For additional entertainment, try asking Belkin why the downloaded v2 driver is named: F5D7010_V2_UK.EXE which implies that it's for UK, not US, which have different regulatory domains.

In the future, if you have a problem, complaint, rant or combination thereof, kindly supply enough information so that a reader can determine if the problem also applies to their own system.

Reply to
Jeff Liebermann

Are you making a statement or trying to ask a question?

Reply to
Frank

About a year ago, Belkin did something very stupid: they changed the chipset used in their wireless adapters but didn't change the model numbers for the cards. To make matters worse, they also didn't update the specs published on their web site. Some Mac users bought these cards only to find that, unlike the previous Broadcom-based versions, the new cards no longer worked with Apple's AirPort driver. When they called Belkin tech support, they were told things like "We don't support Macs." It looks like the web page for the F5D7010 still contains erroneous information about OS support.

(Tasks):
a – In the Belkin adapter discussion, what file name did Belkin give the downloaded v2 driver?
b – Condense the paragraph of the Belkin adapter discussion that begins "About a year ago, Belkin did something very stupid" into a short bulleted list that keeps its main facts.
c – Carry on the Belkin adapter discussion from its final sentence.

(Collected data):
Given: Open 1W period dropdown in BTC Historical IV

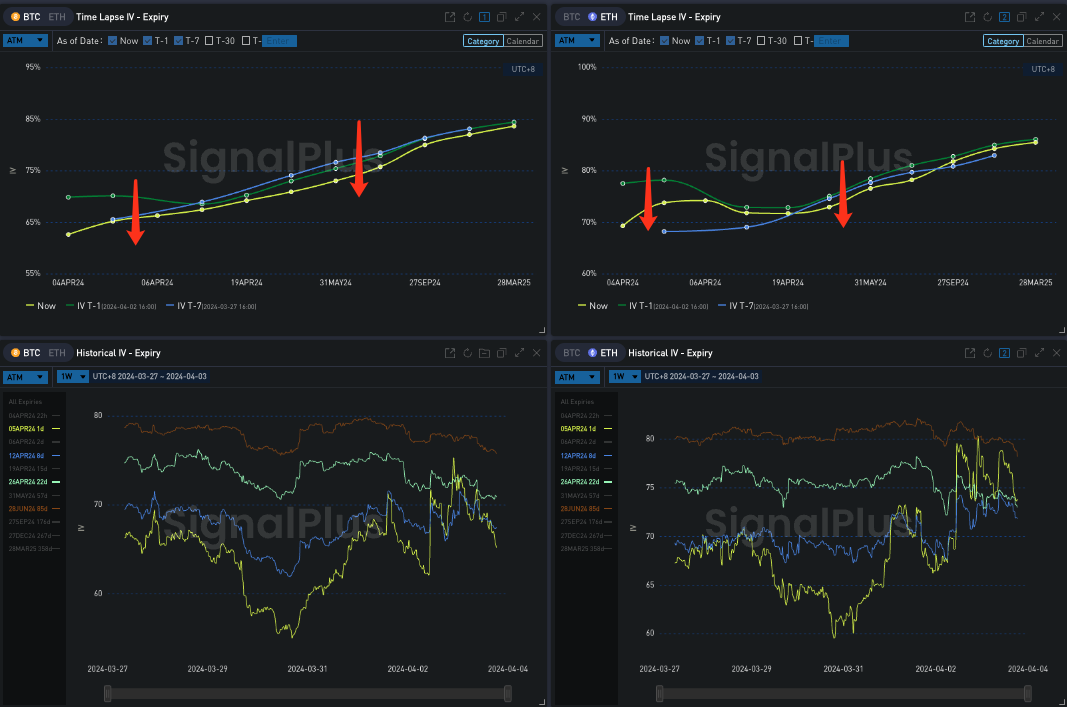Looking at the screenshot, I should (67, 377).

(The answers):
a – F5D7010_V2_UK.EXE

b –
- About a year ago, Belkin changed the chipset in its wireless adapters without changing the model numbers.
- Belkin also did not update the specifications published on its web site.
- Unlike the earlier Broadcom-based versions, the new cards did not work with Apple's AirPort driver, which left some Mac users who had bought them stuck.
- Belkin tech support told these users things like "We don't support Macs."
- The F5D7010 web page still appears to contain erroneous information about OS support.

c –
For this reason -- and others, like the famous decision to have their routers occasionally redirect traffic to Belkin web pages -- it's best to avoid Belkin wireless products: you never really know what you're getting. I have no qualms about Belkin's cables, hubs, and other accessories; but their wireless networking division is a mess.

Reply to
Neill Massello

I understand what you mean. The f5d7010 fails very easily as you say. I did blown one new card on my Toshiba Satellite too. I prefer to stay away from Belkin.

Reply to
exordio

Santa Claus did the trick. I got a gift: a 'Linksys WPC54G Wireless-G Notebook Adapter.' It works like a dream matching my Linksys Wireless-G router. BTW, the f5d7010 is broken, burned, kaputt.